Data listing

»»

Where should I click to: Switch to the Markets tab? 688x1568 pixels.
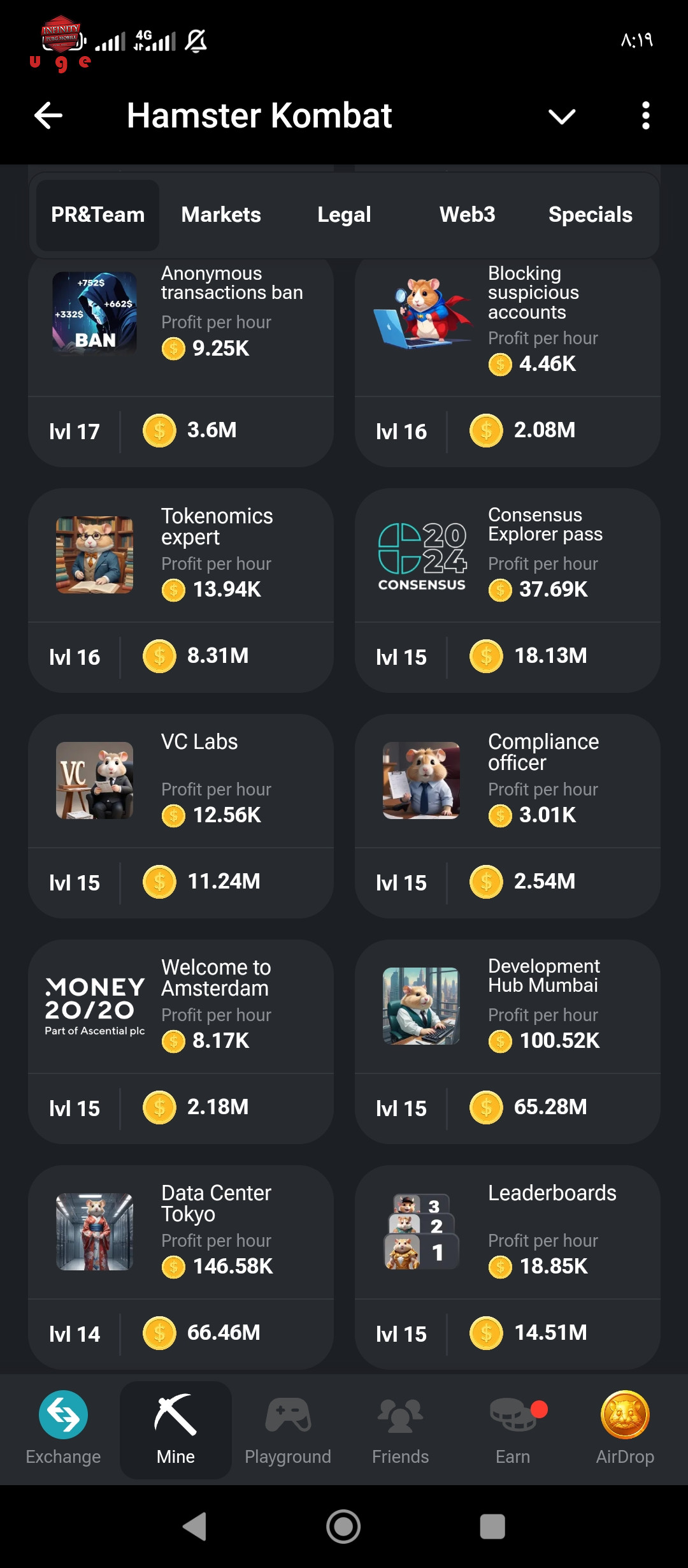221,215
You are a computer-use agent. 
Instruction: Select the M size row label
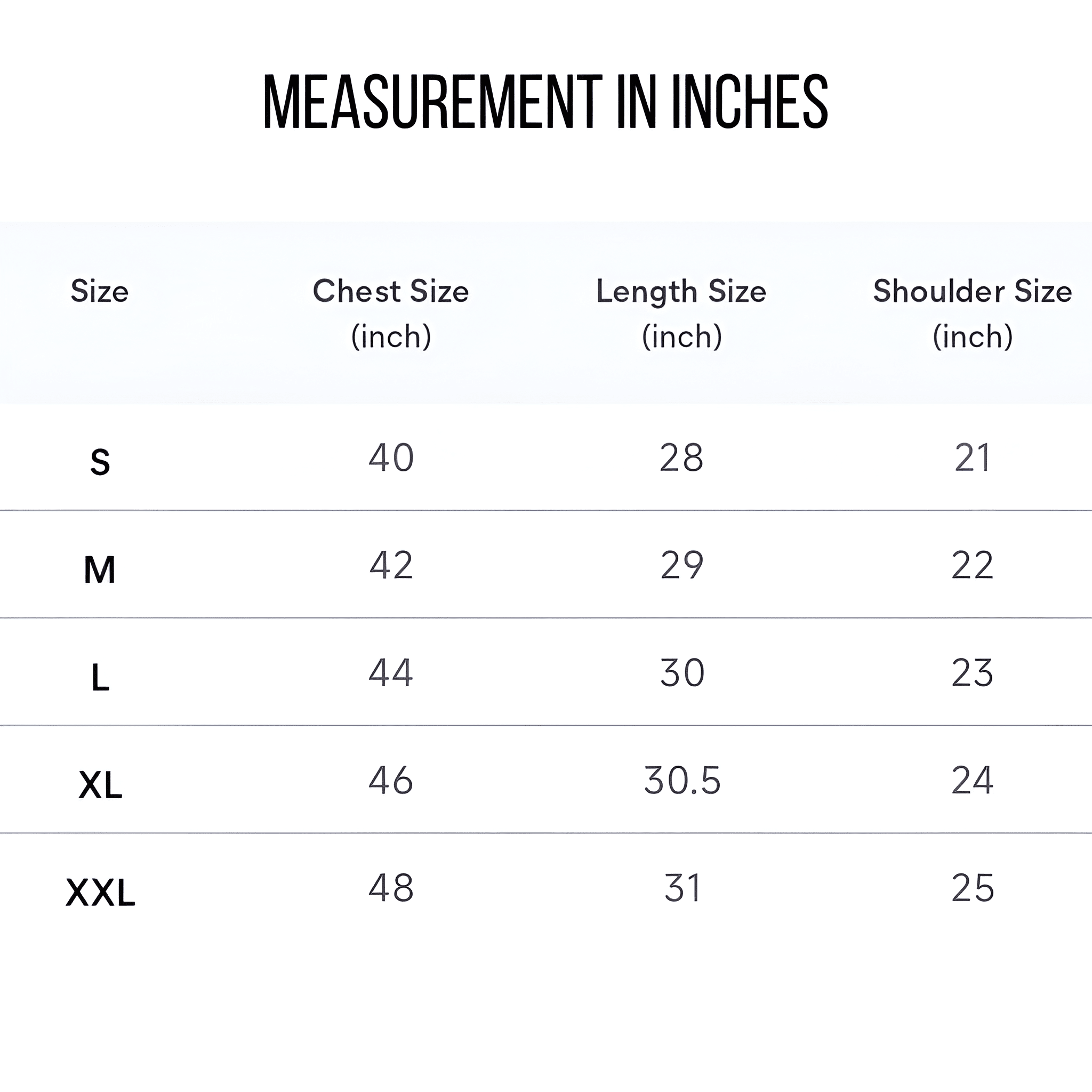click(100, 569)
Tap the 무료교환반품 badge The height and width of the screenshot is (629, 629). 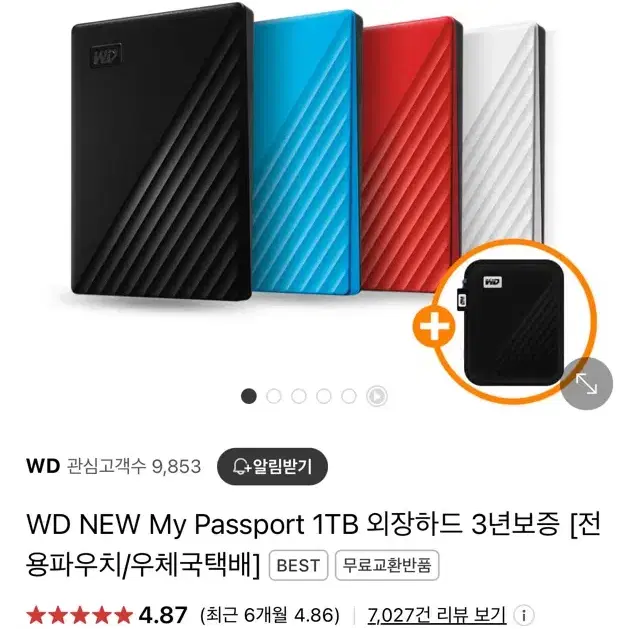[387, 565]
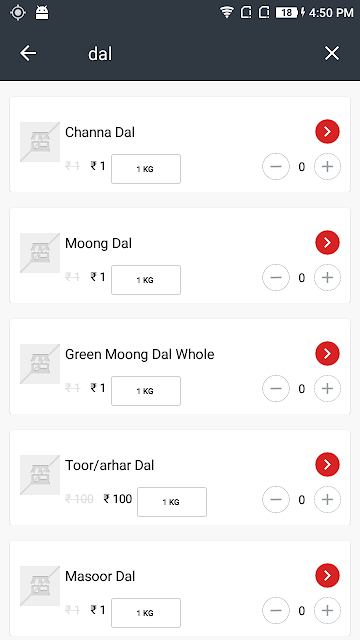Select the Masoor Dal 1 KG option
Image resolution: width=360 pixels, height=640 pixels.
(x=146, y=613)
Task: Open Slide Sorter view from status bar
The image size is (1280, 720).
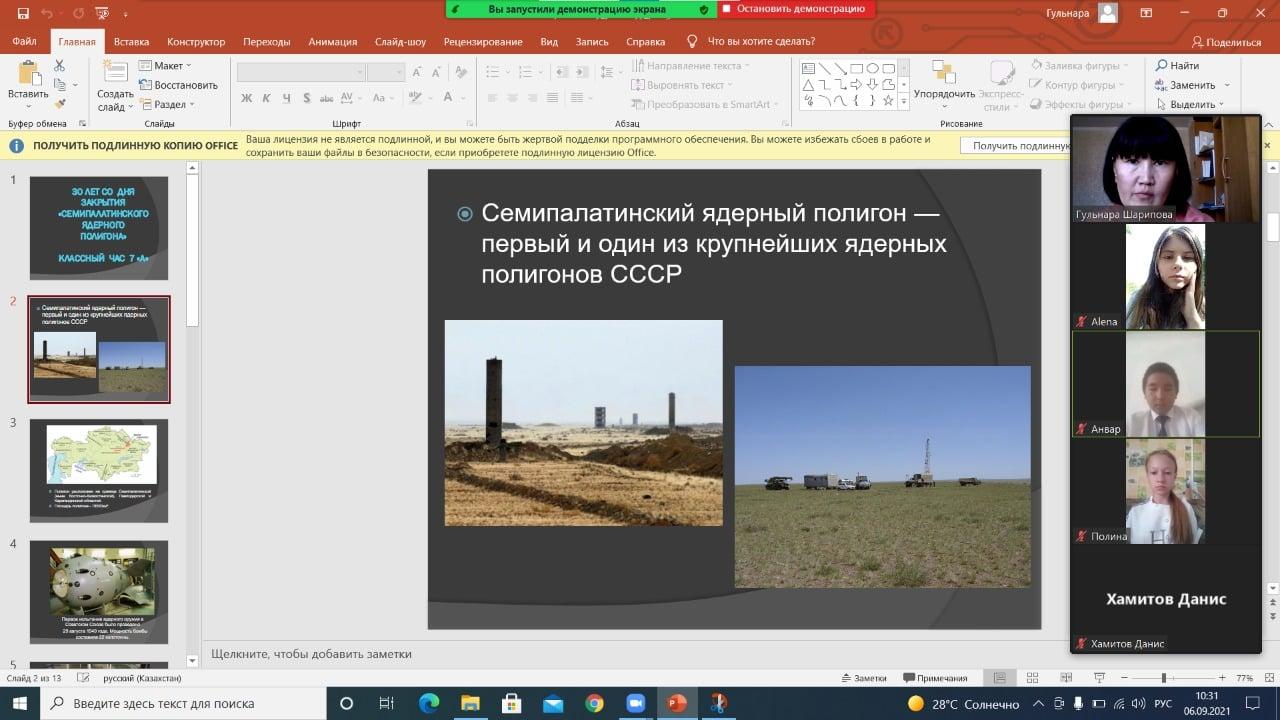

««

Format the lines starting at the one containing "Task: Open Slide Sorter view from status bar" and ending at the last line of the data listing as a Markdown table with the columns n and Line, one row per line and no rows for blank lines. Omit the pictures.

### Output below
| n | Line |
|---|---|
| 1 | Task: Open Slide Sorter view from status bar |
| 2 | The image size is (1280, 720). |